== Short exercise ==
Reproduce the following rows verbatim.

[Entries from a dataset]
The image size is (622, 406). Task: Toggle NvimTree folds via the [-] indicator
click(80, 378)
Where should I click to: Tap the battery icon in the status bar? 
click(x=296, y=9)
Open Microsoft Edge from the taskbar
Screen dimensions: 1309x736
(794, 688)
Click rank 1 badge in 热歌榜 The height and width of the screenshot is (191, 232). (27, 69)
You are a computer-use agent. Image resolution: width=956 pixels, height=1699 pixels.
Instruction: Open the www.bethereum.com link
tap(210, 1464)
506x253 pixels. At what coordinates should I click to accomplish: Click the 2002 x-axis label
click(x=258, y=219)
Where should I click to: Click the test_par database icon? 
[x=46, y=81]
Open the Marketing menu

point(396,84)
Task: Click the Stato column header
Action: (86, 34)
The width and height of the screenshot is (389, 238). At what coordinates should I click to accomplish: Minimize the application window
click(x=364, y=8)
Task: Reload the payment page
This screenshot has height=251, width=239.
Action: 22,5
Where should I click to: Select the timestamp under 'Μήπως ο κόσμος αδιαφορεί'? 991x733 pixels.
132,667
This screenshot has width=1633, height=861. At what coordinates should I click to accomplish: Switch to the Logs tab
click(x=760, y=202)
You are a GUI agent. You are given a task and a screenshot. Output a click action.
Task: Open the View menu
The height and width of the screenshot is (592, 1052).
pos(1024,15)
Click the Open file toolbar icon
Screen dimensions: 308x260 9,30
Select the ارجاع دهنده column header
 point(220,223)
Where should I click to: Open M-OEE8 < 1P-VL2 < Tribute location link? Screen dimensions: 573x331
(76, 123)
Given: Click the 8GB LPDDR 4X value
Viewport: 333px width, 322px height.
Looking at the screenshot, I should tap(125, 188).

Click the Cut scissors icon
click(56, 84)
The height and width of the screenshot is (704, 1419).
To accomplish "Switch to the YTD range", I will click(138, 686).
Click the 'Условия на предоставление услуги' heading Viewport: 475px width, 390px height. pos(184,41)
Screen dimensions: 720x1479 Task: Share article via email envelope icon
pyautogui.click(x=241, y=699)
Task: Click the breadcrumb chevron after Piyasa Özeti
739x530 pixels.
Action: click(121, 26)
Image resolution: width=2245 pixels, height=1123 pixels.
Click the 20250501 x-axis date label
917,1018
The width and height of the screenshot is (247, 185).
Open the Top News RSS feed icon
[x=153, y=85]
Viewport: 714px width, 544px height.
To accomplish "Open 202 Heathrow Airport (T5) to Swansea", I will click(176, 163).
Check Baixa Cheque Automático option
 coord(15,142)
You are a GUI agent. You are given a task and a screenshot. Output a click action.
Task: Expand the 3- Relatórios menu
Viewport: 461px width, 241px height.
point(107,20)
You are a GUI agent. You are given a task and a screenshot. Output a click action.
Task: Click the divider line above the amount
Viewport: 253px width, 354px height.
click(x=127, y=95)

== Full response ==
The image size is (622, 406). Task: Toggle NvimTree folds via the [-] indicator
click(80, 378)
Where should I click to: Tap the battery icon in the status bar? 
click(x=296, y=9)
Open Microsoft Edge from the taskbar
Screen dimensions: 1309x736
(794, 688)
Click rank 1 badge in 热歌榜 The height and width of the screenshot is (191, 232). (27, 69)
You are a computer-use agent. Image resolution: width=956 pixels, height=1699 pixels.
Instruction: Open the www.bethereum.com link
tap(210, 1464)
506x253 pixels. At what coordinates should I click to accomplish: Click the 2002 x-axis label
click(x=258, y=219)
Where should I click to: Click the test_par database icon? 
[x=46, y=81]
Open the Marketing menu

point(396,84)
Task: Click the Stato column header
Action: (86, 34)
The width and height of the screenshot is (389, 238). At what coordinates should I click to accomplish: Minimize the application window
click(x=364, y=8)
Task: Reload the payment page
This screenshot has height=251, width=239.
Action: 22,5
Where should I click to: Select the timestamp under 'Μήπως ο κόσμος αδιαφορεί'? 991x733 pixels.
132,667
This screenshot has width=1633, height=861. At what coordinates should I click to accomplish: Switch to the Logs tab
click(x=760, y=202)
You are a GUI agent. You are given a task and a screenshot. Output a click action.
Task: Open the View menu
The height and width of the screenshot is (592, 1052).
pos(1024,15)
Click the Open file toolbar icon
Screen dimensions: 308x260 9,30
Select the ارجاع دهنده column header
 point(220,223)
Where should I click to: Open M-OEE8 < 1P-VL2 < Tribute location link? Screen dimensions: 573x331
(76, 123)
Given: Click the 8GB LPDDR 4X value
Viewport: 333px width, 322px height.
Looking at the screenshot, I should tap(125, 188).

Click the Cut scissors icon
click(56, 84)
The height and width of the screenshot is (704, 1419).
To accomplish "Switch to the YTD range", I will click(138, 686).
Click the 'Условия на предоставление услуги' heading Viewport: 475px width, 390px height. pos(184,41)
Screen dimensions: 720x1479 Task: Share article via email envelope icon
pyautogui.click(x=241, y=699)
Task: Click the breadcrumb chevron after Piyasa Özeti
739x530 pixels.
Action: click(121, 26)
Image resolution: width=2245 pixels, height=1123 pixels.
Click the 20250501 x-axis date label
917,1018
The width and height of the screenshot is (247, 185).
Open the Top News RSS feed icon
[x=153, y=85]
Viewport: 714px width, 544px height.
To accomplish "Open 202 Heathrow Airport (T5) to Swansea", I will click(176, 163).
Check Baixa Cheque Automático option
 coord(15,142)
You are a GUI agent. You are given a task and a screenshot. Output a click action.
Task: Expand the 3- Relatórios menu
Viewport: 461px width, 241px height.
point(107,20)
You are a GUI agent. You are given a task and a screenshot. Output a click action.
Task: Click the divider line above the amount
Viewport: 253px width, 354px height.
click(x=127, y=95)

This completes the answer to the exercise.